The Minneapolis Charter Commission considered, and then scuttled, a plan Wednesday that would have erased minimum police staffing requirements specified in the charter, which is like the city’s constitution.
The commission mulled the change as a response to the City Council, which has its own plan to dismantle the Police Department and create a public safety alternative for residents to vote on in November.
A motion to put the commission’s alternative on the ballot failed by a vote of 6-8 (one commissioner was absent.)
Next week, the Charter Commission — a group of 15 unelected Minneapolis residents appointed by a judge as caretakers of the city charter — takes up the City Council’s proposal, which would remove the Minneapolis Police Department from the charter as part of a year-long process of remaking public safety in the city.
The City Council and several members of the commission are engaged in a mostly polite but high-stakes struggle over the future of the city.
The City Council unanimously voted for its own charter amendment, and wants it on the ballot this November.
But the Charter Commission could prevent that from happening by stalling, using its authority to take another 90 days to decide whether the measure goes before the voters — as it did in 2018 with a similar proposal. Doing so would make the City Council charter amendment ineligible for the November ballot.
If the commission opts not to delay, they can recommend approval, rejection or an alternative to the council plan, but the council does not have to abide by the recommendation.
Most of the commissioners don’t appear to like the council’s charter amendment much, either, but it’s not clear whether they’ll delay and keep it off the ballot this year.
Commissioner Dan Cohen said if either of the proposed amendments were to pass, the city would sustain a “giant, self-inflicted wound.”
Crime would soar, property values sink, black and white residents would flee the city, businesses close, jobs disappear, he said.
The city, he said, would have “rows upon rows of vacant houses.”
“All to punish the many decent cops for the horrific actions of the few in taking the life of George Floyd while the massive thrust of this whole punishment would fall on itself,” he said, saying the city went through this after riots 50 years ago. He doesn’t care to repeat the experience, he said.
Commissioner Gregory Abbott said the charter commission’s role is to decide what should be in the charter and it should let the City Council do its job.
“I think some of the ‘parade of horribles’ arguments that are being made here in terms of ‘This would permit defunding police’ and things of that nature, you know it’s in the nature of democracy that political leaders could make mistakes,” he said. “I think we’re kind of treading perilously into an area where some people seem to think our job is to put up guardrails for political mistakes by council or mayor and I don’t think that’s our role here.”

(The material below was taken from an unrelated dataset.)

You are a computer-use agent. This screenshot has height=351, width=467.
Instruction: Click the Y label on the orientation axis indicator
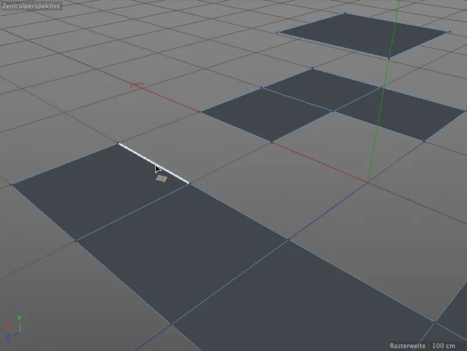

Commissioner Andrea Rubenstein said the council’s amendment has divided the city.
“The City Council amendment has effectively divided the city according to the thousands of comments that we have received. The short version of the division is ‘Let us vote’ vs. ‘Let us vote for what?’ Sadly there’s been misinformation,” she said.
Commissioner Lyall Schwarzkopf questioned whether the hundreds of people who testified and wrote to the commission were truly representative of Minneapolis, and suggested the commission hire a consultant to poll people in the coming months.
“Are they really the people?” he said during a work group meeting Tuesday. “Are they really talking for every individual person in the city?”
Other commissioners worried that people living in neighborhoods most affected by the increase in violent crime after George Floyd’s killing have not had enough say. Commissioner Jana Metge said she’s not getting many calls or emails from people in the areas most affected by crime.
“I am very concerned as a citizen who is living with 911 calls and ducking gunfire day in and day out in the city of Minneapolis,” she said.
Commissioner Andrew Kozak questioned the efficacy of reducing the police force, and said the answer isn’t to shove this on the ballot this year.
“It can wait for 2021,” he said.
Charter Commission Chair Barry Clegg said the City Council’s charter amendment has become code for defunding the police, and he thinks it’s worth considering, but, “We should take a year to do that” and put it on the 2021 ballot.
Commissioner Jill Garcia, one of three people of color on the commission, said neither proposal addresses the police culture, which takes years to cultivate and will take years to change.
Commissioner Toni Newborn said as a person of color, she has been quiet and trying to listen, but it’s hard to think about waiting for change when people in the community have died in the meantime. The most vulnerable people don’t go to meetings or write letters, she said before voting to put the commission proposal on the ballot.
Commissioner Al Giraud-Isaacson, who authored the alternative amendment, agreed, saying, “I’ll put my trust in the voters of Minneapolis and I’ll say I believe the citizens of Minneapolis have earned the right to have a say.”